Adopción en sobremesas gaming y rol de los OEM
El lanzamiento de los Core Ultra 200S Plus no se queda solo en el anuncio de las CPU. Fabricantes de equipos de sobremesa gaming ya han empezado a mover ficha para integrar estos procesadores en sus gamas de producto. La idea es aprovechar la combinación de rendimiento en juegos, mejor comunicación interna y funciones de IA para renovar catálogos sin reinventar toda la plataforma.
En el caso de Europa, marcas con fuerte presencia en el canal minorista y en tiendas especializadas tienen margen para reposicionar sus torres gaming de gama media y alta alrededor de estos nuevos chips. Lo previsible es ver configuraciones que combinen Core Ultra 7 270K Plus o Core Ultra 5 250K Plus con tarjetas gráficas de última generación, memorias DDR5 rápidas y almacenamiento NVMe, buscando un equilibrio entre rendimiento en títulos competitivos y capacidad para tareas de creación de contenido.
La compatibilidad con las placas base con chipset Intel serie 800 también facilita que muchos integradores actualicen sus equipos simplemente ajustando BIOS y perfiles de memoria, sin necesidad de rediseñar por completo el sistema. Esto puede acelerar la llegada de torres basadas en 200S Plus a cadenas de retail y comercios online en España.

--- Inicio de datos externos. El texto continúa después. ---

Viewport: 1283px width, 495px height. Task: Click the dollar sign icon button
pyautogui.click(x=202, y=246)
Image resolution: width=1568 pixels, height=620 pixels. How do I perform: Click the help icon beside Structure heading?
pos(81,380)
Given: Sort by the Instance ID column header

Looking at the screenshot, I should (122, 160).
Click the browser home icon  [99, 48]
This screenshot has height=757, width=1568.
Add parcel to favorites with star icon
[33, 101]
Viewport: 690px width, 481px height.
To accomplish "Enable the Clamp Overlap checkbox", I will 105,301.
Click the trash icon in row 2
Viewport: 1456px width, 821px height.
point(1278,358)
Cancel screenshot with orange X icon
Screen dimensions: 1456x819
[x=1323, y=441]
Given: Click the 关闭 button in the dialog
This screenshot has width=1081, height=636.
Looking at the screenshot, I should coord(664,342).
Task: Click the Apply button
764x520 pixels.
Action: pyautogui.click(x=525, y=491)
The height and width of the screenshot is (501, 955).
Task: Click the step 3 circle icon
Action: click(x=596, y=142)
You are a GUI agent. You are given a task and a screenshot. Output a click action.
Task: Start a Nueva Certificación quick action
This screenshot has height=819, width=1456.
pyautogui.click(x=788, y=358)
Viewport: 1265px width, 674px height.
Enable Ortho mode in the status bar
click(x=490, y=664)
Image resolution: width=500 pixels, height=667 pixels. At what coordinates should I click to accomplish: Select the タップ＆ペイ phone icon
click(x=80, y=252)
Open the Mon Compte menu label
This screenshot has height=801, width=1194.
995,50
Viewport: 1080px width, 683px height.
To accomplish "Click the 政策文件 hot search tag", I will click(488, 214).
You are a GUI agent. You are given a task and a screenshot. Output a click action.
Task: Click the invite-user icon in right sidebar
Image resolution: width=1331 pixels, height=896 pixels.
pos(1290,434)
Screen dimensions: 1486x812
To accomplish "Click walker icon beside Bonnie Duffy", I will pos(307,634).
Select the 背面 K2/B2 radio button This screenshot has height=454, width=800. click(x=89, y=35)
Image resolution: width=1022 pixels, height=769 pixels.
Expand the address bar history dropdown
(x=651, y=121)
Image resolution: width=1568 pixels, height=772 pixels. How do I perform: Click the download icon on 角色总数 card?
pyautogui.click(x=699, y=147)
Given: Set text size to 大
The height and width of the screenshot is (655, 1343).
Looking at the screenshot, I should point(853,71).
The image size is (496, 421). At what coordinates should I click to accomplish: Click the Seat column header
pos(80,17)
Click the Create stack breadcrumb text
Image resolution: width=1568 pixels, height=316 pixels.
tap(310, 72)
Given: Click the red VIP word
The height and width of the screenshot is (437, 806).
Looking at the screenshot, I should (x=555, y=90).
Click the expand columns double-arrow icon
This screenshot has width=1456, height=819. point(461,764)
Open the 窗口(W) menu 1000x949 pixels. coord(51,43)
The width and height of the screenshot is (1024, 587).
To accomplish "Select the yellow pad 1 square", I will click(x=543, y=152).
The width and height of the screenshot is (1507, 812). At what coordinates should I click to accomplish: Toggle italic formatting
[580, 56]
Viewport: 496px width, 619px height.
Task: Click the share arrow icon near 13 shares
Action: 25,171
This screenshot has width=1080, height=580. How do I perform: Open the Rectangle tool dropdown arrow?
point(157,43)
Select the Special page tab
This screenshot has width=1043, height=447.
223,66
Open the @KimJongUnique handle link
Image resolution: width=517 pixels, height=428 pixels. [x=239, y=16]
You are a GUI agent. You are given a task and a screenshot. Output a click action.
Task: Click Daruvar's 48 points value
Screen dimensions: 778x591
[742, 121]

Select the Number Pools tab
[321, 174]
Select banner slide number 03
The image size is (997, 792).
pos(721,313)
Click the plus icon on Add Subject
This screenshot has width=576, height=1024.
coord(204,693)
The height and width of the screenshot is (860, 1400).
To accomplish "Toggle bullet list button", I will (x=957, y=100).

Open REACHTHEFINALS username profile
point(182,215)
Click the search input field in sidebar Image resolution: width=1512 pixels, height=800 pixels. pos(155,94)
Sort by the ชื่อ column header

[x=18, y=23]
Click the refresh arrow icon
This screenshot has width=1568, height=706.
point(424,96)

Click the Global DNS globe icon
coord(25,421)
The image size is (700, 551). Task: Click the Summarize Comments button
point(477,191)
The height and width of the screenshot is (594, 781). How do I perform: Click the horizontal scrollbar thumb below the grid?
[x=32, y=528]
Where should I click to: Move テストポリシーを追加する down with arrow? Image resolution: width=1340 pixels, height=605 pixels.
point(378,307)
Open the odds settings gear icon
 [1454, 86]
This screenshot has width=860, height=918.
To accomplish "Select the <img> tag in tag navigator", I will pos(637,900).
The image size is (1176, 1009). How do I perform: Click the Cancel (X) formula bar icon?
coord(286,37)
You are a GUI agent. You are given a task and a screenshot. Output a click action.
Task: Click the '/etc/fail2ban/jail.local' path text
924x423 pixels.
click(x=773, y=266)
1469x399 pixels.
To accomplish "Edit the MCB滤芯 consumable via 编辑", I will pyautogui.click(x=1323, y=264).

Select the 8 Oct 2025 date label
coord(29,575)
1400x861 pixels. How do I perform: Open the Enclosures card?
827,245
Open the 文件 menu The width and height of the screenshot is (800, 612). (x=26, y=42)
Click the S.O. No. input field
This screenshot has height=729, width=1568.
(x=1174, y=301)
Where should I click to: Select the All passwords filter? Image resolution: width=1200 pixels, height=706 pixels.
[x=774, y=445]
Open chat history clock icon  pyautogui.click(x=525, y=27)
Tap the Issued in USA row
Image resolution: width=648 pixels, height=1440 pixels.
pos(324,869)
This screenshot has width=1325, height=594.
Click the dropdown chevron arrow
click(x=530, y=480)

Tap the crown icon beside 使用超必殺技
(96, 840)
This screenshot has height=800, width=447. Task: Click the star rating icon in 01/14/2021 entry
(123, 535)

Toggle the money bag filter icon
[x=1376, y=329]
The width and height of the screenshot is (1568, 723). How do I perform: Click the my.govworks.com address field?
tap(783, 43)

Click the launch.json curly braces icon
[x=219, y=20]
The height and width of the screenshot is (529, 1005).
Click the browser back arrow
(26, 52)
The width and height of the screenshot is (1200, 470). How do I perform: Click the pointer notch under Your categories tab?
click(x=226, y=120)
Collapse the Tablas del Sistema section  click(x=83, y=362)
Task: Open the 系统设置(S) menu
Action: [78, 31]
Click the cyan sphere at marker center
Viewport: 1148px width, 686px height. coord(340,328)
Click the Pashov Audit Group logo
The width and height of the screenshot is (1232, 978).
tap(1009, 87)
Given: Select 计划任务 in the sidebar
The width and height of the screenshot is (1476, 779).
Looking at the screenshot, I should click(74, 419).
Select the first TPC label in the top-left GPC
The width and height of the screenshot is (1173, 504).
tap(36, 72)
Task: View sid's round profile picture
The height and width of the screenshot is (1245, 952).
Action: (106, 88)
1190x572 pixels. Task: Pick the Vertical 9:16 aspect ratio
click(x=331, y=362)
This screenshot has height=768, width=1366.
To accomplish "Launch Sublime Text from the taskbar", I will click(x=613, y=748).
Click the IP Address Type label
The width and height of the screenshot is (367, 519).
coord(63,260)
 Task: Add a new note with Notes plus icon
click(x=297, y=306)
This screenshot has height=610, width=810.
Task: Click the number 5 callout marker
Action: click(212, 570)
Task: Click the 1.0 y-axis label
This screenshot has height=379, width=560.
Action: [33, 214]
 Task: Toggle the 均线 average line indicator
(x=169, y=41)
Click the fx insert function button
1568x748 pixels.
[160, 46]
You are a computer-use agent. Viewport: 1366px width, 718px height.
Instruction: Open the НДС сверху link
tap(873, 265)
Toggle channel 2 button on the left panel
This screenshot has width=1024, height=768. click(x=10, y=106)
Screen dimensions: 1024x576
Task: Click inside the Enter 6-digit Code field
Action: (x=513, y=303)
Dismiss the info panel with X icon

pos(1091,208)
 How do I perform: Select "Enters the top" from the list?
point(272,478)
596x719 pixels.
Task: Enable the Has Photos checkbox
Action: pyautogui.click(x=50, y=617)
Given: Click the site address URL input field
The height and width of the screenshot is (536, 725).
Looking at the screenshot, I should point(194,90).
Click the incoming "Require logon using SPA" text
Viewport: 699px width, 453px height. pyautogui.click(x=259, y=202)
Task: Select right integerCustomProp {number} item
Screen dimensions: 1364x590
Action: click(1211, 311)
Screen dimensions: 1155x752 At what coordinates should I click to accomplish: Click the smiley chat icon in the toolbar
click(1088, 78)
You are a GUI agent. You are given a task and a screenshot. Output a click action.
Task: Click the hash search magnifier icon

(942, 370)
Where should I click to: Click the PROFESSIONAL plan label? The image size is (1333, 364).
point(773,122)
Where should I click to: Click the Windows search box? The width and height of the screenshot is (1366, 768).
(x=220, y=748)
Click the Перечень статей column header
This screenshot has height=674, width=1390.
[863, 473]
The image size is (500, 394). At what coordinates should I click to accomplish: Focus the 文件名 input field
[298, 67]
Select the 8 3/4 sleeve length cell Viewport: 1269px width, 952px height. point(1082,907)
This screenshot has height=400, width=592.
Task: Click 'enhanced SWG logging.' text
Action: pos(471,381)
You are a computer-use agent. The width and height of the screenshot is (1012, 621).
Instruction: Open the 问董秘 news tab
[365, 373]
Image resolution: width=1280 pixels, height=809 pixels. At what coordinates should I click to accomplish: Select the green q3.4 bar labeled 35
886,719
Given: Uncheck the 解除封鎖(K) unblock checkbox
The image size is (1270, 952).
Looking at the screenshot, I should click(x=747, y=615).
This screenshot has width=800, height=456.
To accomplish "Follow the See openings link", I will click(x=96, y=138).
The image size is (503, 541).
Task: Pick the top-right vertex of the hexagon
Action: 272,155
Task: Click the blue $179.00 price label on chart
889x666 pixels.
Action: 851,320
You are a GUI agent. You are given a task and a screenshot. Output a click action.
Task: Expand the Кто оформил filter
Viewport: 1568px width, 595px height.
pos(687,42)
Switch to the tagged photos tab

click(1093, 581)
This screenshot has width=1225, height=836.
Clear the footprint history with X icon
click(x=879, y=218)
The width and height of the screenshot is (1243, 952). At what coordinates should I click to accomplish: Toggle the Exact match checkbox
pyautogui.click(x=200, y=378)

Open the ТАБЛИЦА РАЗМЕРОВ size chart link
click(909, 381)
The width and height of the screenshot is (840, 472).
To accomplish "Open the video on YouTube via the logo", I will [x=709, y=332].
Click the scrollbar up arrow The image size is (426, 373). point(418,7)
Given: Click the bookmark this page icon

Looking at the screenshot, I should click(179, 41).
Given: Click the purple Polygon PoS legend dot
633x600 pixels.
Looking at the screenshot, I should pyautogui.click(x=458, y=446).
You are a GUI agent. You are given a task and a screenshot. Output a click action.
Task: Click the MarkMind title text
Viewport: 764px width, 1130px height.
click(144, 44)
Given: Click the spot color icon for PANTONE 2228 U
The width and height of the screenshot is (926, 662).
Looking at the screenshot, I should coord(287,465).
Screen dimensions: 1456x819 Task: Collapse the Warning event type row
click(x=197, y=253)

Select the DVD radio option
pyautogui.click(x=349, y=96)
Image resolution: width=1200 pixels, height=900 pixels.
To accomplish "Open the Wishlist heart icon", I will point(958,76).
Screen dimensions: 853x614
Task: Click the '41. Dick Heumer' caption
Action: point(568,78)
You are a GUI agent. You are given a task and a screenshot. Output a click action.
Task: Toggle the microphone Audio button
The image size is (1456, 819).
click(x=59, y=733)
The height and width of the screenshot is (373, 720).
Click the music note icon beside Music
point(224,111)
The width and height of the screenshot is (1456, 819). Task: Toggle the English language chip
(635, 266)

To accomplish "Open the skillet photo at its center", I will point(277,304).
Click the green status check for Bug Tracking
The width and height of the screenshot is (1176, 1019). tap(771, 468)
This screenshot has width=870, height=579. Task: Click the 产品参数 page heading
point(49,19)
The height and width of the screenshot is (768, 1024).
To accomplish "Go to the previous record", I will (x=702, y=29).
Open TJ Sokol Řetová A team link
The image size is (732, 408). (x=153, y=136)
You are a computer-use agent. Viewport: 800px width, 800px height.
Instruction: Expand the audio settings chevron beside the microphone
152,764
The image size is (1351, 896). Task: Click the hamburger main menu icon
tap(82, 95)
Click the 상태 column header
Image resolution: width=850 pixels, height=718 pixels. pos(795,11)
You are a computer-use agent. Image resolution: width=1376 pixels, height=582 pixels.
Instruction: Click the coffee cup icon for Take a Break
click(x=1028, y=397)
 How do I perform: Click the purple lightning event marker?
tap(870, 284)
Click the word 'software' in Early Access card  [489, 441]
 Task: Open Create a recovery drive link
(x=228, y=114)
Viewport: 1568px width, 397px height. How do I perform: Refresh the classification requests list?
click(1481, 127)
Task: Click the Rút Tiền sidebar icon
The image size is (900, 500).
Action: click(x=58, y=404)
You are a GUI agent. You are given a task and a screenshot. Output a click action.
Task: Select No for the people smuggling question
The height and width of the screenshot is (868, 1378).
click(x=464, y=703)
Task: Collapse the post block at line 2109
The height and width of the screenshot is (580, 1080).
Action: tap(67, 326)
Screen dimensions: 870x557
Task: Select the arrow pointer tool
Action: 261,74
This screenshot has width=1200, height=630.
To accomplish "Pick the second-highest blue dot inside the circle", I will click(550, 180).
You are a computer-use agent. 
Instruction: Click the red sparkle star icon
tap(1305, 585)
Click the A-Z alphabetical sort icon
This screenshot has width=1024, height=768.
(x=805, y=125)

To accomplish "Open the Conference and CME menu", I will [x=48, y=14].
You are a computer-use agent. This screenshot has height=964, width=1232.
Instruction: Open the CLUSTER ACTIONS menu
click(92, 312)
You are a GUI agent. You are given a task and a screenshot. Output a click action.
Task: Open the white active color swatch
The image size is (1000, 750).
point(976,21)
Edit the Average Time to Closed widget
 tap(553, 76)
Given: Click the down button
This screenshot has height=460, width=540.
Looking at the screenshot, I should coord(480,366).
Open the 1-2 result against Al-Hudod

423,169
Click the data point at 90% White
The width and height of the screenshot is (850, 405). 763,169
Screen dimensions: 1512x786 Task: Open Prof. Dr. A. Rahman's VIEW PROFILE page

Con los Intel Core Ultra 200S Plus, la compañía intenta reforzar su posición en PCs gaming de sobremesa sin abandonar la plataforma Arrow Lake, apostando por más núcleos, mejor comunicación interna y una herramienta de optimización binaria que promete exprimir aún más el rendimiento de juegos y aplicaciones. El soporte para DDR5 más rápida, nuevas opciones de memoria CUDIMM de alta capacidad y unos precios planteados para competir de tú a tú con los Ryzen de AMD dibujan un escenario en el que estos procesadores pueden resultar especialmente atractivos para usuarios españoles y europeos que quieran renovar CPU manteniendo placa base y parte del hardware actual, pero buscando un salto de rendimiento claro en gaming y carga multinúcleo.